Vettel led away from pole position and switched to Soft tyres when he pitted on lap 18 of 57, ostensibly signalling that he was leaning towards a two-stop strategy.
Mercedes, meanwhile, serviced second-placed Valtteri Bottas two laps later and put him on Medium tyres, outlining that the Finn would be running to the end of the Grand Prix.
Ferrari kept Vettel out, converting to a one-stop strategy, and he came under pressure from Bottas during the closing laps, but kept the Mercedes driver at bay, winning by seven-tenths of a second.
“We realised pretty early that the Medium was a good tyre,” Wolff said, explaining Mercedes’ strategy.
“We saw that with [Fernando] Alonso and decided to try it, to see how it would be on our cars with the option of stopping twice.
"Valtteri immediately had very good pace. So it was clear that he would make it to the end on the Medium but there was still a chance that Ferrari would do the same.
"They were taking big risks because at the end Vettel's car was probably two seconds slower than Valtteri, so if it would have been one or two laps later he would have lost the race.
"But 'would be' is not what counts. What counts is the race result and Sebastian and Ferrari won it, and it was well deserved. They adapted to the situation.
"After coming out on the Mediums behind Sebastian and with a gap that we were able to close down, knowing that they needed to either stop again or would run out of tyre.
"This was the moment where I would say the 90 per cent probability was on us winning.
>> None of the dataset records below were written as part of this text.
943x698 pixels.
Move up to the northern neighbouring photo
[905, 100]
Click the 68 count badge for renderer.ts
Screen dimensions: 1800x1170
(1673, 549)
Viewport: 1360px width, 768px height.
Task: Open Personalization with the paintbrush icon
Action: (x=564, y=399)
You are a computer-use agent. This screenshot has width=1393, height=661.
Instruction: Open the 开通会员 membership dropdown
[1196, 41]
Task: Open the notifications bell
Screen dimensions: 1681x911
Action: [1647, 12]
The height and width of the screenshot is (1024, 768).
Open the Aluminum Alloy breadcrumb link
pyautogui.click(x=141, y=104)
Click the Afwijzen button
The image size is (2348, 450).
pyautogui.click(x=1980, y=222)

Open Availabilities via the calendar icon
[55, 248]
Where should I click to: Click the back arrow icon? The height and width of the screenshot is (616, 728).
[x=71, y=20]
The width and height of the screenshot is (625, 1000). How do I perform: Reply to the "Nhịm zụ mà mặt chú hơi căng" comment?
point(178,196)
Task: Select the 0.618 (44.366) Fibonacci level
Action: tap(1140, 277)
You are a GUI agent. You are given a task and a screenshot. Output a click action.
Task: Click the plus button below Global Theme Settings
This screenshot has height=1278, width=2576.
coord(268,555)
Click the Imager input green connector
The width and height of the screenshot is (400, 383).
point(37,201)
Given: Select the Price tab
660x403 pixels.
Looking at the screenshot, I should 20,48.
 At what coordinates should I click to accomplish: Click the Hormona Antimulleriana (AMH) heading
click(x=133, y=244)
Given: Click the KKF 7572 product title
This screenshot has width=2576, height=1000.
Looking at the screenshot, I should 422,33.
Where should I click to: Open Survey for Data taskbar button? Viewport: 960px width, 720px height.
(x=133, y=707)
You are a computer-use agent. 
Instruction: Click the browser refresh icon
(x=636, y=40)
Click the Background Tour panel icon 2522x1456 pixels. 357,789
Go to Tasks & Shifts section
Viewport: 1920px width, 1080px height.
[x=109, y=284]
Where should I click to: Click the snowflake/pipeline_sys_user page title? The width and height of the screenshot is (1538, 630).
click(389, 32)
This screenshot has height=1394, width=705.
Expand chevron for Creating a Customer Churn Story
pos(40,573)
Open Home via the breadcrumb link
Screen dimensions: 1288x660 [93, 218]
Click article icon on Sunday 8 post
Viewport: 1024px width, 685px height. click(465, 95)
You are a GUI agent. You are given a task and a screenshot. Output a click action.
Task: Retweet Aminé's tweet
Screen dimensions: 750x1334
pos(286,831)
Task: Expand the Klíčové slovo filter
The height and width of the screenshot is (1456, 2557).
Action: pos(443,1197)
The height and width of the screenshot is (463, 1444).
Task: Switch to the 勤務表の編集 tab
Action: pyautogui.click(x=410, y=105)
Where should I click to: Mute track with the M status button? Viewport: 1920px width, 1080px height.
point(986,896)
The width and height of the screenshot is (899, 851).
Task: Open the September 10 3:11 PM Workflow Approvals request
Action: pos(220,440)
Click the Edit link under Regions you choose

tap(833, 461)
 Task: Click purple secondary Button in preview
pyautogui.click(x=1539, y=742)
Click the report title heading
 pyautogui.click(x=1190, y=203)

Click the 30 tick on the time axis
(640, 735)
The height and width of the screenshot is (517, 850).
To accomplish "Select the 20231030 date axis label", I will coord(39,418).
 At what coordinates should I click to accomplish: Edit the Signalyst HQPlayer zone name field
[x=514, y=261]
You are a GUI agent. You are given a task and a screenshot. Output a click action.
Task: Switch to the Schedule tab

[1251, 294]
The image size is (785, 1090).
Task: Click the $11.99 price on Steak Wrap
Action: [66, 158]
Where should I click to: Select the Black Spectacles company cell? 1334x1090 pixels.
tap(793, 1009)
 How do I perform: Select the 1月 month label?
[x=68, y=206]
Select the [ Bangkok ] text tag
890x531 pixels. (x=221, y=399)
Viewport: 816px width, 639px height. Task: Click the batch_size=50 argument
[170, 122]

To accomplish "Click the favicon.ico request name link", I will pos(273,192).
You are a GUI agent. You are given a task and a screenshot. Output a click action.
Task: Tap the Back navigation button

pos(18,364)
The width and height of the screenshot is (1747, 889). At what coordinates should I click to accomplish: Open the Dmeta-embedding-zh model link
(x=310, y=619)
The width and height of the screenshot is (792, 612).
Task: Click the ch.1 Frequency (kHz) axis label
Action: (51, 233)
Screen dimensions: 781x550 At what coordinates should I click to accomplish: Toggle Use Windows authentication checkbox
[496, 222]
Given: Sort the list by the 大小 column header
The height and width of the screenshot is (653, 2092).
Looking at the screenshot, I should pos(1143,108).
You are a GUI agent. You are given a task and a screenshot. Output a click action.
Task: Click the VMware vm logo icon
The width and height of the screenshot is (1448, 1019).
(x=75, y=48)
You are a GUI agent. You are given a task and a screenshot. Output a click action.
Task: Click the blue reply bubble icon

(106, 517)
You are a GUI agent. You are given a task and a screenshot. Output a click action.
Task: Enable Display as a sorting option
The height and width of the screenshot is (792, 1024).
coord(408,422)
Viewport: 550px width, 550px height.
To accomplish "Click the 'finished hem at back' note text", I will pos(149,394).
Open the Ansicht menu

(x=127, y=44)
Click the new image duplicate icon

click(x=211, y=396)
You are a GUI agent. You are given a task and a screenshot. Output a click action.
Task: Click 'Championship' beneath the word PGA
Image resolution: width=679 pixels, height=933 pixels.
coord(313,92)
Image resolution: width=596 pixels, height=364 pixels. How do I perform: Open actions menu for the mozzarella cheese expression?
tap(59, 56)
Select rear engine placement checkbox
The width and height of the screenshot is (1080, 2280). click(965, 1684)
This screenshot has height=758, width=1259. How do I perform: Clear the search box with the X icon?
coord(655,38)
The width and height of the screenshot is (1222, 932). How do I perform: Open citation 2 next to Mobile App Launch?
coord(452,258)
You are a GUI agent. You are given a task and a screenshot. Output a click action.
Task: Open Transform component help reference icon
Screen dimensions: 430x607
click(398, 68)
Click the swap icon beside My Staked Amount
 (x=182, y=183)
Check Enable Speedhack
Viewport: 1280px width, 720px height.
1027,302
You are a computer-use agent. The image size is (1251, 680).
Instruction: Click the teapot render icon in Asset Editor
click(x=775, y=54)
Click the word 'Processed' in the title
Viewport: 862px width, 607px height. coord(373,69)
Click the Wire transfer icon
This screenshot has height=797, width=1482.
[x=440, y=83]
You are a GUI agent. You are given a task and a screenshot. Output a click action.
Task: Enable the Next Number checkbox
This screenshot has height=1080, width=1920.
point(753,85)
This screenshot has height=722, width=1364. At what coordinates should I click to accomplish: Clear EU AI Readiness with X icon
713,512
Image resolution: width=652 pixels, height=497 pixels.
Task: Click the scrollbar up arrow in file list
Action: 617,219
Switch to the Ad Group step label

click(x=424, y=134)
And we lost that.”
Wolff expressed hope that Mercedes’ missed chances across the opening two Grands Prix of the year won’t come back to haunt the team when the season concludes in November.
"In the Drivers' Championship, Lewis lost seven points in Melbourne,” said Wolff.
“I don't think that he would have been much better than P3 in Bahrain because it was a lot between Valtteri and Sebastian.
"For a race win he was too far away. In the Constructors' we lost seven in Melbourne and we lost seven in Bahrain, so 14 points. That can make the difference in the end.
"It will be very close this season and it will swing from track to track and from how well prepared you are or not."